■ JOB:
Convert every line of the records below into a JSON list of strings, one string per line, omitting blank lines.

----

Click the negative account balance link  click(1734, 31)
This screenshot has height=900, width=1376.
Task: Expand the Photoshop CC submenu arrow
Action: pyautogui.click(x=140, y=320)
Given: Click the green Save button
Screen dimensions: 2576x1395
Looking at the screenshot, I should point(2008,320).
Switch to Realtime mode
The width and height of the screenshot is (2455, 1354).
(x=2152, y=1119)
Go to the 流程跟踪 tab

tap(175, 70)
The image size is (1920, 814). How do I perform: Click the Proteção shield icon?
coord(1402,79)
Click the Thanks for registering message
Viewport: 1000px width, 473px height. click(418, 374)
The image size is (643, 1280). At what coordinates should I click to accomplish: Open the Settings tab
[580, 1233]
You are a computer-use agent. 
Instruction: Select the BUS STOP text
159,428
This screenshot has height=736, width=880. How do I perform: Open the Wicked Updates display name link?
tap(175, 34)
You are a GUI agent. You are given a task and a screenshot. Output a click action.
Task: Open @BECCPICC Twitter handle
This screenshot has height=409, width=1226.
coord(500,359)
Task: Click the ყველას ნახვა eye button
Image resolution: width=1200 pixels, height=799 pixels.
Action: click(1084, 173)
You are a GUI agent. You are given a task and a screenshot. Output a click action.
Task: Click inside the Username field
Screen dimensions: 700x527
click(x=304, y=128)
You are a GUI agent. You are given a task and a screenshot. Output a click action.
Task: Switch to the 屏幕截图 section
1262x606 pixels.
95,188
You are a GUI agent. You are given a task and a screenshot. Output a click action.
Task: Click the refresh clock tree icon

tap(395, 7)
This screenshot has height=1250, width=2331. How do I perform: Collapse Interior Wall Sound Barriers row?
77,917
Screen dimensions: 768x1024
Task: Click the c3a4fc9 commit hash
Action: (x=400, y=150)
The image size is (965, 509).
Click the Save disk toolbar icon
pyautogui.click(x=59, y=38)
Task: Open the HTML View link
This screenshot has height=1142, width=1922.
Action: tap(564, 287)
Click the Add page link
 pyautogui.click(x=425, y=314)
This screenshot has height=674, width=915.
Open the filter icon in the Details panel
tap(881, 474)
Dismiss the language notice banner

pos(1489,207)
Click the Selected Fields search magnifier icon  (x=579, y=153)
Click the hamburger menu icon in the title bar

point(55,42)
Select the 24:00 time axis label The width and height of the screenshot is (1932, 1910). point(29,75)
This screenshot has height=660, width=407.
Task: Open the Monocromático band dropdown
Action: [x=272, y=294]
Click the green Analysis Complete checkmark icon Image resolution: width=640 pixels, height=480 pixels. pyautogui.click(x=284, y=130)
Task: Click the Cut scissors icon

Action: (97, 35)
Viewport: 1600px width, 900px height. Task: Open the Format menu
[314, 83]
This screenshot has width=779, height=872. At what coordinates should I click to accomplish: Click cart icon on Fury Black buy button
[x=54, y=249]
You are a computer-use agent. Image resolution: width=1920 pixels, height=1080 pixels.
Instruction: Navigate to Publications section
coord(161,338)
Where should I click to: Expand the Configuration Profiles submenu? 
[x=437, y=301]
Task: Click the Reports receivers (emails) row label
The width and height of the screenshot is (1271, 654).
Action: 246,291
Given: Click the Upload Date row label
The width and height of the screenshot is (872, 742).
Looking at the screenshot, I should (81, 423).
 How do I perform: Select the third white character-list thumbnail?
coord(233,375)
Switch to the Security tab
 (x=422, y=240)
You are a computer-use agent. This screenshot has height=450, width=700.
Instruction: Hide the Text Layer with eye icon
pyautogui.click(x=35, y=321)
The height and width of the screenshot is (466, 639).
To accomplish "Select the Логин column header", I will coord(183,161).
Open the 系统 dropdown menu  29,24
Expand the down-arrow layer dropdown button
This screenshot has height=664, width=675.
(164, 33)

----

■ FINISHED TASK:
[
  "Click the negative account balance link  click(1734, 31)",
  "This screenshot has height=900, width=1376.",
  "Task: Expand the Photoshop CC submenu arrow",
  "Action: pyautogui.click(x=140, y=320)",
  "Given: Click the green Save button",
  "Screen dimensions: 2576x1395",
  "Looking at the screenshot, I should point(2008,320).",
  "Switch to Realtime mode",
  "The width and height of the screenshot is (2455, 1354).",
  "(x=2152, y=1119)",
  "Go to the 流程跟踪 tab",
  "tap(175, 70)",
  "The image size is (1920, 814). How do I perform: Click the Proteção shield icon?",
  "coord(1402,79)",
  "Click the Thanks for registering message",
  "Viewport: 1000px width, 473px height. click(418, 374)",
  "The image size is (643, 1280). At what coordinates should I click to accomplish: Open the Settings tab",
  "[580, 1233]",
  "You are a computer-use agent. ",
  "Instruction: Select the BUS STOP text",
  "159,428",
  "This screenshot has height=736, width=880. How do I perform: Open the Wicked Updates display name link?",
  "tap(175, 34)",
  "You are a GUI agent. You are given a task and a screenshot. Output a click action.",
  "Task: Open @BECCPICC Twitter handle",
  "This screenshot has height=409, width=1226.",
  "coord(500,359)",
  "Task: Click the ყველას ნახვა eye button",
  "Image resolution: width=1200 pixels, height=799 pixels.",
  "Action: click(1084, 173)",
  "You are a GUI agent. You are given a task and a screenshot. Output a click action.",
  "Task: Click inside the Username field",
  "Screen dimensions: 700x527",
  "click(x=304, y=128)",
  "You are a GUI agent. You are given a task and a screenshot. Output a click action.",
  "Task: Switch to the 屏幕截图 section",
  "1262x606 pixels.",
  "95,188",
  "You are a GUI agent. You are given a task and a screenshot. Output a click action.",
  "Task: Click the refresh clock tree icon",
  "tap(395, 7)",
  "This screenshot has height=1250, width=2331. How do I perform: Collapse Interior Wall Sound Barriers row?",
  "77,917",
  "Screen dimensions: 768x1024",
  "Task: Click the c3a4fc9 commit hash",
  "Action: (x=400, y=150)",
  "The image size is (965, 509).",
  "Click the Save disk toolbar icon",
  "pyautogui.click(x=59, y=38)",
  "Task: Open the HTML View link",
  "This screenshot has height=1142, width=1922.",
  "Action: tap(564, 287)",
  "Click the Add page link",
  " pyautogui.click(x=425, y=314)",
  "This screenshot has height=674, width=915.",
  "Open the filter icon in the Details panel",
  "tap(881, 474)",
  "Dismiss the language notice banner",
  "pos(1489,207)",
  "Click the Selected Fields search magnifier icon  (x=579, y=153)",
  "Click the hamburger menu icon in the title bar",
  "point(55,42)",
  "Select the 24:00 time axis label The width and height of the screenshot is (1932, 1910). point(29,75)",
  "This screenshot has height=660, width=407.",
  "Task: Open the Monocromático band dropdown",
  "Action: [x=272, y=294]",
  "Click the green Analysis Complete checkmark icon Image resolution: width=640 pixels, height=480 pixels. pyautogui.click(x=284, y=130)",
  "Task: Click the Cut scissors icon",
  "Action: (97, 35)",
  "Viewport: 1600px width, 900px height. Task: Open the Format menu",
  "[314, 83]",
  "This screenshot has width=779, height=872. At what coordinates should I click to accomplish: Click cart icon on Fury Black buy button",
  "[x=54, y=249]",
  "You are a computer-use agent. Image resolution: width=1920 pixels, height=1080 pixels.",
  "Instruction: Navigate to Publications section",
  "coord(161,338)",
  "Where should I click to: Expand the Configuration Profiles submenu? ",
  "[x=437, y=301]",
  "Task: Click the Reports receivers (emails) row label",
  "The width and height of the screenshot is (1271, 654).",
  "Action: 246,291",
  "Given: Click the Upload Date row label",
  "The width and height of the screenshot is (872, 742).",
  "Looking at the screenshot, I should (81, 423).",
  " How do I perform: Select the third white character-list thumbnail?",
  "coord(233,375)",
  "Switch to the Security tab",
  " (x=422, y=240)",
  "You are a computer-use agent. This screenshot has height=450, width=700.",
  "Instruction: Hide the Text Layer with eye icon",
  "pyautogui.click(x=35, y=321)",
  "The height and width of the screenshot is (466, 639).",
  "To accomplish \"Select the Логин column header\", I will coord(183,161).",
  "Open the 系统 dropdown menu  29,24",
  "Expand the down-arrow layer dropdown button",
  "This screenshot has height=664, width=675.",
  "(164, 33)"
]